Oka Shigemasa

岡重政

Oka Clan

Bushō

Mutsu Province

Lifespan:  15xx to Keichō 18 (1613)

Rank:  bushō

Clan:  Oka

Lord:  Gamō Ujisato → Gamō Hideyuki → Gamō Tadasato

Domain:  Mutsu-Aizu

Mother:  Second daughter of Ishida Mitsunari (Koishi-dono)

Children:  Kichiemon

Oka Shigemasa served as a bushō during the Azuchi-Momoyama and early Edo periods.  He was a chief retainer of the Gamō family of the Mutsu-Aizu domain.  His common name was Hanbei.

Shigemasa was a descendant of Takeda Nobutoyo, a shugo daimyō in Wakasa Province.  His formal wife was Koishi-dono – the second daughter of Ishida Mitsunari.  His son was named Oka Kichiemon.

Shigemasa first served Gamō Ujisato.  After the death of Ujisato in 1595, he served his eldest son, Gamō Hideyuki.  After the Battle of Sekigahara, when a youthful Hideyuki returned to Aizu, Shigemasa had been appointed as a magistrate of the policies of the Toyotomi administration in the northern provinces and managed affairs of the domain.

In 1612, Hideyuki suddenly died at the age of thirty and was succeeded by his eldest son, Gamō Tadasato, at the age of ten.  His widow, Furihime (the third daughter of Tokugawa Ieyasu), served as his guardian.  She then came into a severe conflict with Shigemasa over matters of governance of the domain.  Moreover, this reignited the internal conflicts that erupted after the death of Ujisato so her father (Ieyasu) and older brother (Tokugawa Hidetada) were concerned about disruption in the clan, taking steps including dispatching a censor to go over the laws.  This state of affairs culminated in Ieyasu summoning Shigemasa to Sunpu Castle and ordering him to commit seppuku the following year.
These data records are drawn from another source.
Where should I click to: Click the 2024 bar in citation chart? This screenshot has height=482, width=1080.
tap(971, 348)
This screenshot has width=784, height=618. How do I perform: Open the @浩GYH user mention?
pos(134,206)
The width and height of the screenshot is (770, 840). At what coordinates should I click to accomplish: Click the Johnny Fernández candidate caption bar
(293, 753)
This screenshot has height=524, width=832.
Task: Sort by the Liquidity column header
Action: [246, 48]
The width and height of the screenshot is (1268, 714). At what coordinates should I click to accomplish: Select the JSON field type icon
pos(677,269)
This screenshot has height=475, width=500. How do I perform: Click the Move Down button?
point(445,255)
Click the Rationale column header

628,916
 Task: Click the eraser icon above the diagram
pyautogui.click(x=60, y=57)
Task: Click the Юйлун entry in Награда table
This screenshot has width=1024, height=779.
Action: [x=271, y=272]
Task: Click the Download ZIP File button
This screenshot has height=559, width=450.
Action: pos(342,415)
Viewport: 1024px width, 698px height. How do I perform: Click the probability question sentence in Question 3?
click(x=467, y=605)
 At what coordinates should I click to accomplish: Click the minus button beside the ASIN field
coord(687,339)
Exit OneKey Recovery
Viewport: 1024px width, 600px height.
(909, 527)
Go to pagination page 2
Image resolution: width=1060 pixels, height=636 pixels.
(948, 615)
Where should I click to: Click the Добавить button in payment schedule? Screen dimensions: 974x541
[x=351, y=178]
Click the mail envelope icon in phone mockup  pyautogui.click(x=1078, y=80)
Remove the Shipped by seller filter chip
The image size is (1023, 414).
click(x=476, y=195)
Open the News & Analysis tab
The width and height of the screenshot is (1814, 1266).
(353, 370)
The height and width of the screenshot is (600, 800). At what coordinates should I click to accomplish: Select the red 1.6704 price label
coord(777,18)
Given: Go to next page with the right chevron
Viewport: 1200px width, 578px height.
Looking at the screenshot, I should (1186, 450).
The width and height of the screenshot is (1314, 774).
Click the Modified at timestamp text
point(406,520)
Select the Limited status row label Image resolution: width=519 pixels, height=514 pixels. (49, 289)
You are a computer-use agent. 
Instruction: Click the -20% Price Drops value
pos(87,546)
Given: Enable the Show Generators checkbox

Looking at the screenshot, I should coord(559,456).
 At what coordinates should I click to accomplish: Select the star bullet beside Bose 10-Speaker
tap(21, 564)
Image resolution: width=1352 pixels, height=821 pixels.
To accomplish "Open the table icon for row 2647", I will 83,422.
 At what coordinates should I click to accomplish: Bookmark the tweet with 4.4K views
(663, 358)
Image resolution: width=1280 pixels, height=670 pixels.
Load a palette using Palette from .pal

Shigemasa’s son, Kichiemon, received protection from Machino Yukikazu (who served as a deputy to Shigemasa), and wed Yukikazu’s daughter who gave birth to a daughter named Ofuri (Jishōin).  Ofuri became an adopted daughter of Kasuga-no-tsubone, and, as a consort of Tokugawa Iemitsu (the third supreme shōgun of the Edo bakufu) gave birth to Iemitsu’s eldest daughter named Chiyohime (Reisen-in).  This lineage continues to the present day.